■ **WRITTEN TASK**: Print every row below verbatim, character for character.

■ **INPUT RECORDS**:
○ ○ ○ ○ ○
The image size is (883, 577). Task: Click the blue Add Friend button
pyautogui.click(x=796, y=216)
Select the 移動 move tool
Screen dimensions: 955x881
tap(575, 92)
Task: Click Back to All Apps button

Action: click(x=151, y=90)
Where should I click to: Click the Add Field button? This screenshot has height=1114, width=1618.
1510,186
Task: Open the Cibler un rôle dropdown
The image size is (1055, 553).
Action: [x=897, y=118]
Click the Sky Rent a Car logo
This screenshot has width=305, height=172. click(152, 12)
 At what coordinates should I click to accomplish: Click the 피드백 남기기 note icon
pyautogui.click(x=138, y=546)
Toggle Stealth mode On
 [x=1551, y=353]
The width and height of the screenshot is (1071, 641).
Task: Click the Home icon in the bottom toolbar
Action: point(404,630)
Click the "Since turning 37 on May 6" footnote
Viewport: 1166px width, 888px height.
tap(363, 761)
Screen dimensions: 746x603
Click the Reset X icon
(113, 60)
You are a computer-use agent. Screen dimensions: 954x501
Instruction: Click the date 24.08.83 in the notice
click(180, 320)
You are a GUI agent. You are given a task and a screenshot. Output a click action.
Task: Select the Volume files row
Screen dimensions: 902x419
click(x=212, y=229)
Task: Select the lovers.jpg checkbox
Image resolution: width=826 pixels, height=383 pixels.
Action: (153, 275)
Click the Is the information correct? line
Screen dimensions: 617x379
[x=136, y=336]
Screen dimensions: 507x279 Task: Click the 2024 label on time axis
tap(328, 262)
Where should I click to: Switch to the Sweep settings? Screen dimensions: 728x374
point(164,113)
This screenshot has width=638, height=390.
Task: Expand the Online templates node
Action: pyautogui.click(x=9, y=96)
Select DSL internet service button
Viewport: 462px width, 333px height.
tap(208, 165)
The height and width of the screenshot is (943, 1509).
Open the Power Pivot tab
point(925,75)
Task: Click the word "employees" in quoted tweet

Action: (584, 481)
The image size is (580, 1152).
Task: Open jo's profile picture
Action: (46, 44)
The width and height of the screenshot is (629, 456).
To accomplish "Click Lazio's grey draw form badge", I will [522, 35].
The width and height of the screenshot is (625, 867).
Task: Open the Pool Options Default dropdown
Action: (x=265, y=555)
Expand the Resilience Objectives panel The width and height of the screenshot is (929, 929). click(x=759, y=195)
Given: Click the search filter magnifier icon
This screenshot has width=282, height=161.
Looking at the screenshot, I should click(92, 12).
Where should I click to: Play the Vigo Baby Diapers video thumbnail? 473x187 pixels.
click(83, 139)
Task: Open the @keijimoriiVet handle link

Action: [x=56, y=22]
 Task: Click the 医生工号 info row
○ ○ ○ ○ ○
■ **OUTPUT OF THE EXERCISE**:
The image size is (883, 577). Task: Click the blue Add Friend button
pyautogui.click(x=796, y=216)
Select the 移動 move tool
Screen dimensions: 955x881
tap(575, 92)
Task: Click Back to All Apps button

Action: click(x=151, y=90)
Where should I click to: Click the Add Field button? This screenshot has height=1114, width=1618.
1510,186
Task: Open the Cibler un rôle dropdown
The image size is (1055, 553).
Action: [x=897, y=118]
Click the Sky Rent a Car logo
This screenshot has width=305, height=172. click(152, 12)
 At what coordinates should I click to accomplish: Click the 피드백 남기기 note icon
pyautogui.click(x=138, y=546)
Toggle Stealth mode On
 [x=1551, y=353]
The width and height of the screenshot is (1071, 641).
Task: Click the Home icon in the bottom toolbar
Action: point(404,630)
Click the "Since turning 37 on May 6" footnote
Viewport: 1166px width, 888px height.
tap(363, 761)
Screen dimensions: 746x603
Click the Reset X icon
(113, 60)
You are a computer-use agent. Screen dimensions: 954x501
Instruction: Click the date 24.08.83 in the notice
click(180, 320)
You are a GUI agent. You are given a task and a screenshot. Output a click action.
Task: Select the Volume files row
Screen dimensions: 902x419
click(x=212, y=229)
Task: Select the lovers.jpg checkbox
Image resolution: width=826 pixels, height=383 pixels.
Action: (153, 275)
Click the Is the information correct? line
Screen dimensions: 617x379
[x=136, y=336]
Screen dimensions: 507x279 Task: Click the 2024 label on time axis
tap(328, 262)
Where should I click to: Switch to the Sweep settings? Screen dimensions: 728x374
point(164,113)
This screenshot has width=638, height=390.
Task: Expand the Online templates node
Action: pyautogui.click(x=9, y=96)
Select DSL internet service button
Viewport: 462px width, 333px height.
tap(208, 165)
The height and width of the screenshot is (943, 1509).
Open the Power Pivot tab
point(925,75)
Task: Click the word "employees" in quoted tweet

Action: (584, 481)
The image size is (580, 1152).
Task: Open jo's profile picture
Action: (46, 44)
The width and height of the screenshot is (629, 456).
To accomplish "Click Lazio's grey draw form badge", I will [522, 35].
The width and height of the screenshot is (625, 867).
Task: Open the Pool Options Default dropdown
Action: (x=265, y=555)
Expand the Resilience Objectives panel The width and height of the screenshot is (929, 929). click(x=759, y=195)
Given: Click the search filter magnifier icon
This screenshot has width=282, height=161.
Looking at the screenshot, I should click(92, 12).
Where should I click to: Play the Vigo Baby Diapers video thumbnail? 473x187 pixels.
click(83, 139)
Task: Open the @keijimoriiVet handle link

Action: [x=56, y=22]
 Task: Click the 医生工号 info row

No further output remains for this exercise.